Earlier, it was thought that post-starburst galaxies scatter all of their gas and dust — the fuel needed to create new stars — in violent bursts of energy, and at incredible speeds.

Post-Starburst Galaxies Condense Their Gas Rather Than Expelling It, Study Finds.
Post-starburst galaxies or PSBs, were previously thought to expel all of their gas in violent outbursts, leading to quiescence, a time when galaxies stop forming stars. But scientists using the Atacama Large Millimeter/submillimeter Array (ALMA) found that instead, PSBs condense and hold onto this turbulent gas, and then don’t use it to form stars. This artist’s impression highlights the compactness of molecular gas in a PSB and its lack of star formation. Image Credit: ALMA (ESO/NAOJ/NRAO)/S. Dagnello (NRAO/AUI/NSF)
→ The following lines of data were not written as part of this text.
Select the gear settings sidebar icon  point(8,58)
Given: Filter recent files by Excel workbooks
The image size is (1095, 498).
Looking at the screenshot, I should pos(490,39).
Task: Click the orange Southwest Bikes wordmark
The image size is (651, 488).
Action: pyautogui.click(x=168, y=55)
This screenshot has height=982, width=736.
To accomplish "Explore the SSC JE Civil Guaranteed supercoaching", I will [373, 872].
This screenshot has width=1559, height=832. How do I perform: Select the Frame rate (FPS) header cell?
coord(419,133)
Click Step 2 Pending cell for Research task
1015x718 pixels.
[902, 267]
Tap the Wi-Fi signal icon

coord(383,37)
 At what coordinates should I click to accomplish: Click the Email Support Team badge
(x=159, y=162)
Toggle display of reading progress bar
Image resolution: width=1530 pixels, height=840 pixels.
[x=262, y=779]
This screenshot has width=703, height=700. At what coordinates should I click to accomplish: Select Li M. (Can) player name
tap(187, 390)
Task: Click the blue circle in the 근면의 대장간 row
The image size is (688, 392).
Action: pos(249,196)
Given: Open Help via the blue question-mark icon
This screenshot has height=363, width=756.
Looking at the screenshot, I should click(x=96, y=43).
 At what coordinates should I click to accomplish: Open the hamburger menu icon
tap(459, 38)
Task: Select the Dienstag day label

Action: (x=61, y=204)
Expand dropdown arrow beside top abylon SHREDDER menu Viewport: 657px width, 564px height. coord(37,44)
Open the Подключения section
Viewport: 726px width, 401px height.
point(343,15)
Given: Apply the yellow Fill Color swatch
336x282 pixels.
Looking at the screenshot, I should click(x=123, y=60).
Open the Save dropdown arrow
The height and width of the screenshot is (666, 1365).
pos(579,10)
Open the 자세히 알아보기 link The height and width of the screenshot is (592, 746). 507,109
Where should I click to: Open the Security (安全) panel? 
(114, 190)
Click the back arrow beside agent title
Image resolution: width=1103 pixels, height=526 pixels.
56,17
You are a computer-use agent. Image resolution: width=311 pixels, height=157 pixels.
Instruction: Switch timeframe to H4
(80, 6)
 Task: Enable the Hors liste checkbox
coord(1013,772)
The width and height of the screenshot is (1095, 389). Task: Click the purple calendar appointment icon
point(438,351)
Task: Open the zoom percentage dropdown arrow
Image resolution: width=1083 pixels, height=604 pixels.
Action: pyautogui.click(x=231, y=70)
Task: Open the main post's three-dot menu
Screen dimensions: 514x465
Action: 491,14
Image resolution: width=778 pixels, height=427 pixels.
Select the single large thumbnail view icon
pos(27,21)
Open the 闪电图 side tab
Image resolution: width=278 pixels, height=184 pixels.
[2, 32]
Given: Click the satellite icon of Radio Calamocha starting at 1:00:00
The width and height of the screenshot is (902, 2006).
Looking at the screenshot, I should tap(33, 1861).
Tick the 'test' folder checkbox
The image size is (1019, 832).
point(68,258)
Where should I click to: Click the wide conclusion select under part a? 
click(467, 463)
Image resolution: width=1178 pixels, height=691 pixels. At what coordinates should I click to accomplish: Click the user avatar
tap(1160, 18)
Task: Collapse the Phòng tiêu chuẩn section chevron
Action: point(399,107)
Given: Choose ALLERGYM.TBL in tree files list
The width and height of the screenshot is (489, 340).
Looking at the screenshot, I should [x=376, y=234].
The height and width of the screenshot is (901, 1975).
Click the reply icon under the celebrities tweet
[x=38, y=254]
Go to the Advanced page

According to new information from the Atacama Large Millimeter/submillimeter Array (ALMA), these galaxies do not scatter all of their star-forming fuel after all. Instead, these dormant galaxies retain and condense large amounts of highly concentrated, turbulent gas after their supposed end. But, contrary to popular belief, they are not using it to create stars.

In most galaxies, investigators expect the gas to be distributed in a similar way to starlight. However, this is not the case for post-starburst galaxies or PSBs. PSBs differ from other galaxies in that they form as a result of violent collisions or mergers between galaxies. Galaxy mergers usually result in massive bursts of star formation, but in PSBs, this outburst decelerates and nearly stops as soon as it starts.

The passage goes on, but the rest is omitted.